Below are entries to be transcribed exactly; exclude the pictures from the copy.
--- Data for processing ---
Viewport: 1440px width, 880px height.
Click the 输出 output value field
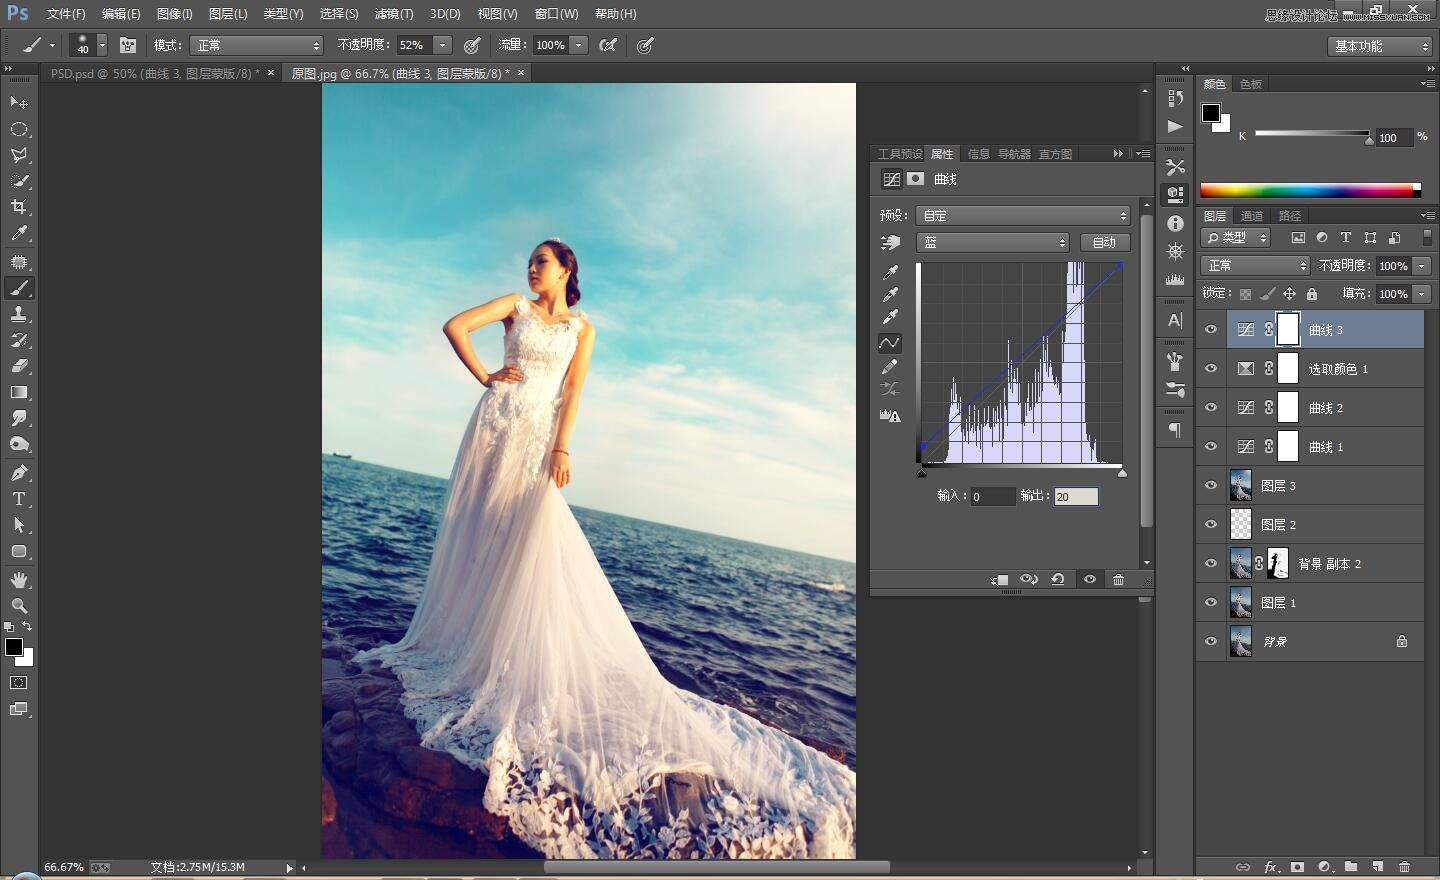[x=1076, y=497]
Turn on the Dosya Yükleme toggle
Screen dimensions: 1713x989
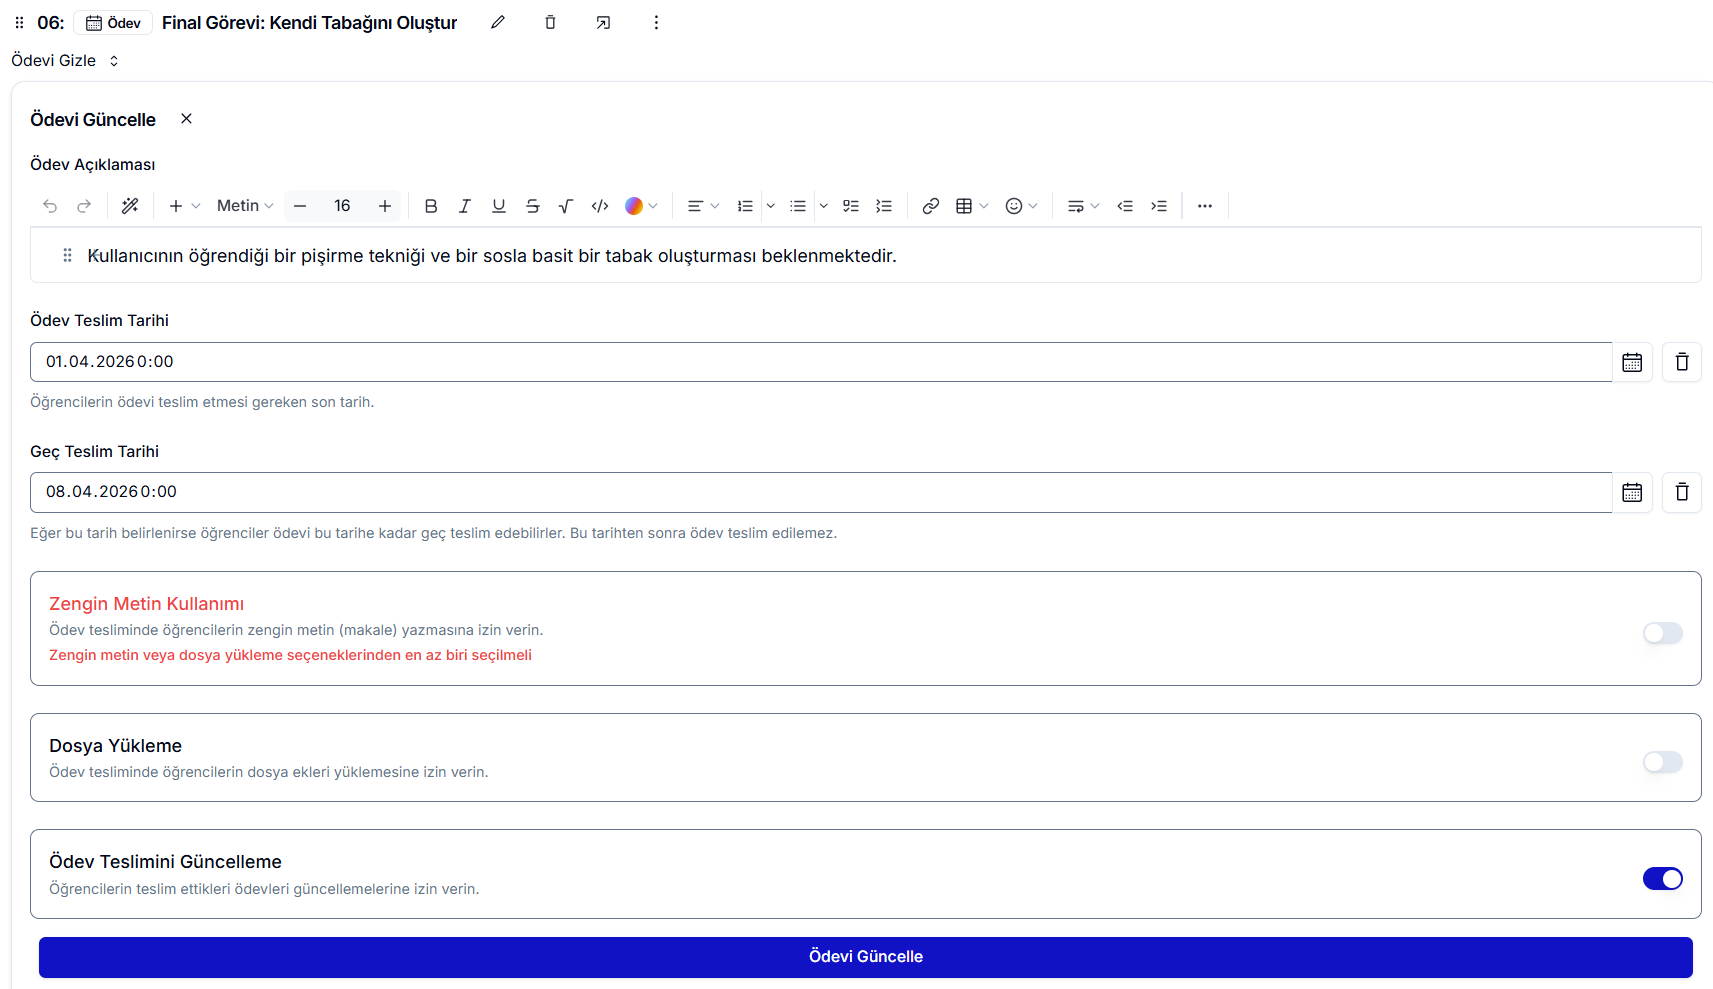click(1662, 762)
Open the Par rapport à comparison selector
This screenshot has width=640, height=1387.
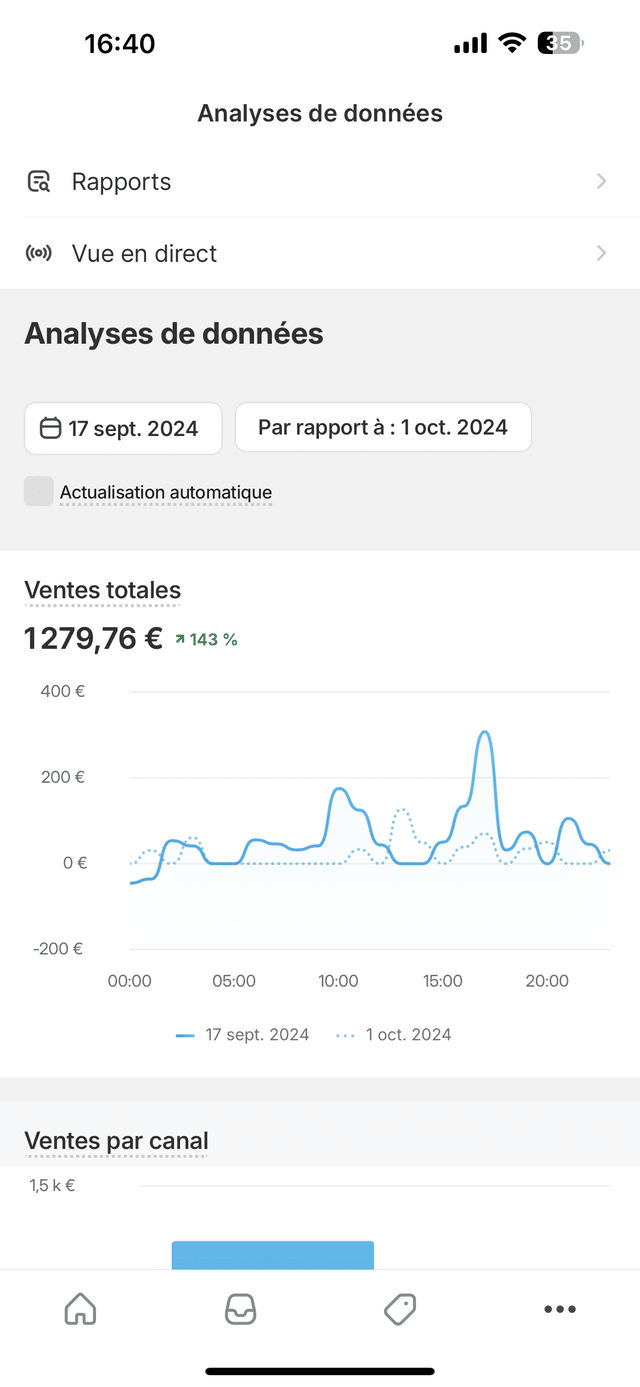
---
Finished exercise =>
Viewport: 1440px width, 880px height.
Click the 输出 output value field
[x=1076, y=497]
Turn on the Dosya Yükleme toggle
Screen dimensions: 1713x989
click(1662, 762)
Open the Par rapport à comparison selector
This screenshot has width=640, height=1387.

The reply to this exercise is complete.